Wireguard on dumb AP behind fritzbox

t4gg4rt · February 3, 2022, 1:23pm

Hey guys,
I need some help with the following problem. I have some basic knowledge about networks, googled a lot and already have set up some wireguard connections but this set up brings me to the end of my knowledge:

FritzBox 7583 (192.168.178.1)

works as modem and main router, has devices like a printer and NAS connected to it, does the DHCP

TP Link Router (192.168.178.2)

running OpenWRT 21.02 as dump Access Point connected via LAN Ports to FritzBox, no DHCP
running wireguard server (10.11.14.1/24)
firewall, dnsmasq, odhcpd deactivated

what I achieved already:

set up portforwarding on fritzbox from WAN to 192.168.178.2
connect to wireguard server from outside (mobile phone) and access GUI on 192.168.178.2

!!!what I want to achieve:

access from outside the network via wireguard to 192.168.178.1 and the other LAN devices connected to fritzbox (like nas at 192.168.178.11)

/etc/configs/network:

config interface 'loopback'
        option device 'lo'
        option proto 'static'
        option ipaddr '127.0.0.1'
        option netmask '255.0.0.0'

config globals 'globals'
        option ula_prefix 'fd37:af3d:e802::/48'

config device
        option name 'br-lan'
        option type 'bridge'
        list ports 'eth0.1'

config interface 'lan'
        option device 'br-lan'
        option proto 'static'
        option netmask '255.255.255.0'
        option ip6assign '60'
        option ipaddr '192.168.178.2'
        option gateway '192.168.178.1'
        list dns '192.168.178.1'

config device
        option name 'eth0.2'
        option macaddr '84:16:f9:66:3f:f5'

config interface 'wan'
        option device 'eth0.2'
        option proto 'dhcp'

config interface 'wan6'
        option device 'eth0.2'
        option proto 'dhcpv6'

config switch
        option name 'switch0'
        option reset '1'
        option enable_vlan '1'

config switch_vlan
        option device 'switch0'
        option vlan '1'
        option ports '1 2 3 4 0t'

config switch_vlan
        option device 'switch0'
        option vlan '2'
        option ports '5 0t'

config interface 'wg0'
        option proto 'wireguard'
        option private_key 'PRIVATE KEY'
        option listen_port '51820'
        list addresses '10.11.14.1/24'

config wireguard_wg0
        option persistent_keepalive '25'
        option public_key 'PUBLIC KEY'
        option description 'peer1'
        option route_allowed_ips '1'
        list allowed_ips '10.11.14.2/32'
        list allowed_ips '192.168.178.0/32'

Do I need to set up a route on the fritzbox? Or on the openwrt AP? Or both?
Would be awesome if someone could help me with this I have already tried a lot.
If needed I can share more infos.
THX a lot already

trendy · February 3, 2022, 2:04pm

You could enable masquerade on lan firewall zone of tplink.
Or you can add a static route on fritzbox.
Also:

route allowed ips is not necessary.
The 192.168.178.0/32 is wrong, delete it.

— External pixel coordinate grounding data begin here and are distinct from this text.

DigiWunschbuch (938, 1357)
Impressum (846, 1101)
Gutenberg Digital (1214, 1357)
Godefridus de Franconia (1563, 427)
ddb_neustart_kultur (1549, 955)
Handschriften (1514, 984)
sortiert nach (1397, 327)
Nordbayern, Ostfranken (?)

t4gg4rt · February 3, 2022, 2:46pm

Thx so much for your response!
activating masquerade did it! Everything works fine now

slh · February 3, 2022, 9:24pm

The static route would be the nicer solution, avoiding double-NAT on the OpenWrt router.

trendy · February 4, 2022, 10:40am

It is a cleaner solution, however I have seen some issues with the asymmetric routing and firewalls blocking invalid packets. In OpenWrt that can be adjusted, however I am not sure about Fritzbox.

system · February 14, 2022, 10:40am

This topic was automatically closed 10 days after the last reply. New replies are no longer allowed.